We have then laid the way open to easy subsequently conflation of the first and second common meanings of the word "countable". The process exactly mimics a standard procedure in the professional technique of psychological illusionism.
The next step is to then to illegitimately apply the rigorous definition of "countable" that is perfectly consistent with the first common meaning of the word "countable" when it is applied to the naturals, to the relation between another set and the naturals - an illicit move. It's not that the bijection test (one-to-one correspondence) necessarily fails due to the illicitness, rather, sometimes it fails, sometimes it does not, depending on the set in question.
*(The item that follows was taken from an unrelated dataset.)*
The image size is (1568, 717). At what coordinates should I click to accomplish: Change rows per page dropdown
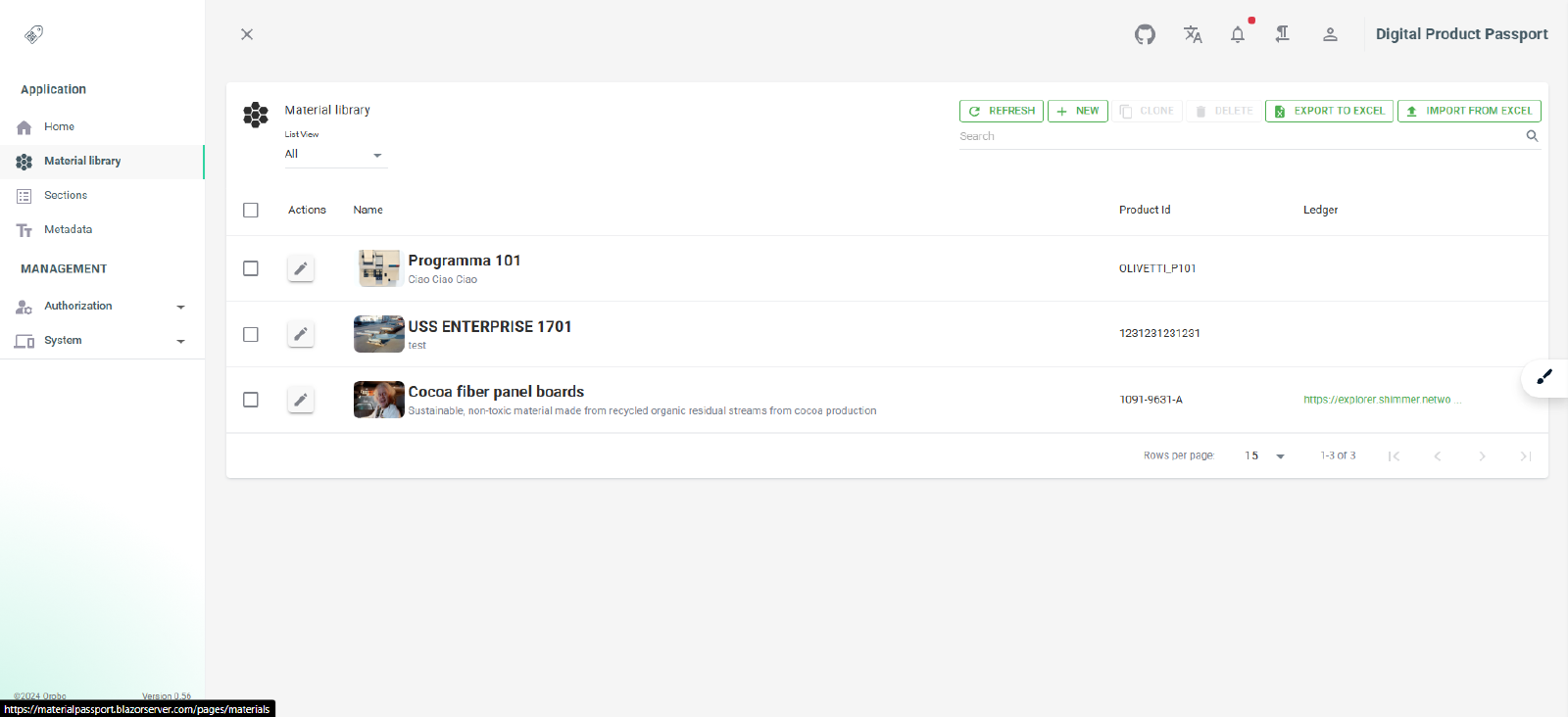(x=1264, y=456)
But it has nothing to do with whether or not the second set is "countable" according to either of the common meanings of the word "countable".
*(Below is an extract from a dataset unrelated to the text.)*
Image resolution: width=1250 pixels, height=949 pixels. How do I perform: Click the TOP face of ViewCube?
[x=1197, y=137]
If you never introduce the language concept of "countable" to begin with, and substitute "X" for "countable" and "Y" for "uncountable" in the theory, you will find that when comparing the naturals with the reals, according to the one-to-one correspondence test, the naturals must be labelled "X" and the reals must be labelled "Y". But there is nothing that suggests any further meaning in those labels that points to the idea that the set labelled "Y" is somehow "bigger" or contains more elements than the set labelled "X", except when a misdirection of the mind is involved. The same would be true had we used binary to count with, rather than the natural numbers. The whole idea of "difference in cardinality" is tied to the interplay of language with mathematics. And once a principle has been established such as difference in cardinality, and established through redundancy, then it is possible to build much larger structures on that principle. Which also then become "objectively true" based on redundancy.
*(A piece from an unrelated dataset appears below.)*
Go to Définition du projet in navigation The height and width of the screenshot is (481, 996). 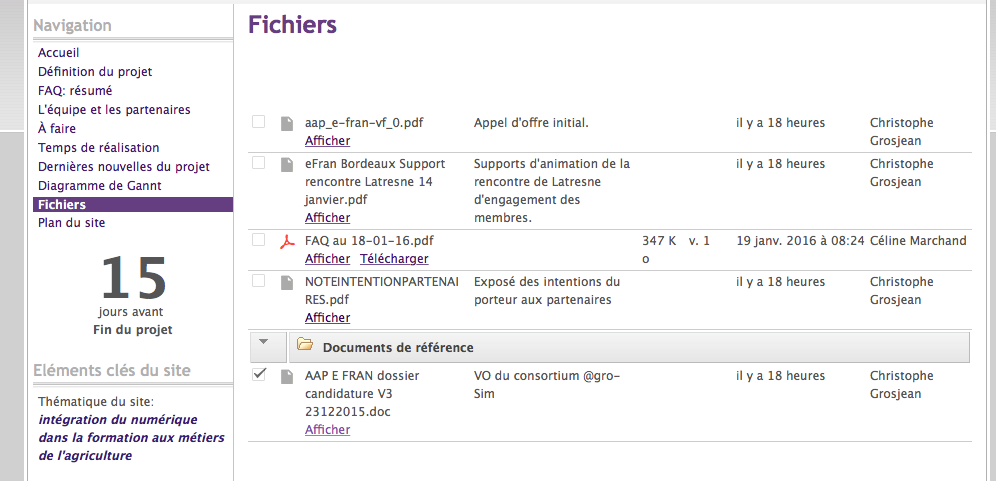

Now the remarkable thing is that this doesn't make it "wrong". What it means is that you cannot isolate mathematical reasoning from the intelligence, and what becomes "reasoned" as "true" is not the discovery of an object separate from the intelligence. Rather, it is a discovery of a feature concerning the intelligence. And despite that the brain processes different areas of cognition in different ways or areas of the brain, the different processes are always entangled at some level. And even a psychological test will not necessarily be able to probe down to the level at which they are entangled. Our intelligence is evolutionary, and our mathematical intelligence cannot be separated from the brain, the breathing, the heart, or consciousness as we know it.
A classic example of misdirection in stage illusionism is the trick of the juggler and the gorilla. The audience is invited to detect a particular move taking place in the act of juggling, and in doing so, they completely miss the entry and exit of someone dressed as a gorilla crossing the stage behind the juggler. Other variations of this trick exist. But when it comes to psychologically induced illusions of cognition things can get MUCH more sophisticated, as modern professional illusionists know very well. One of the outcomes of development in the professional art of illusion making is the principle of building an illusion based on misdirection that occurs so much earlier than the main display or climax that its role in what is happening is never even suspected.
We humans are very much in that position now. Quantum Darwinism has already set the stage for our rumbling of the original misdirection. We just need a little help. And who is the magician? The answer to that involves the language game again. Because the magician's name is "nature", and that's a word with multiple different meanings.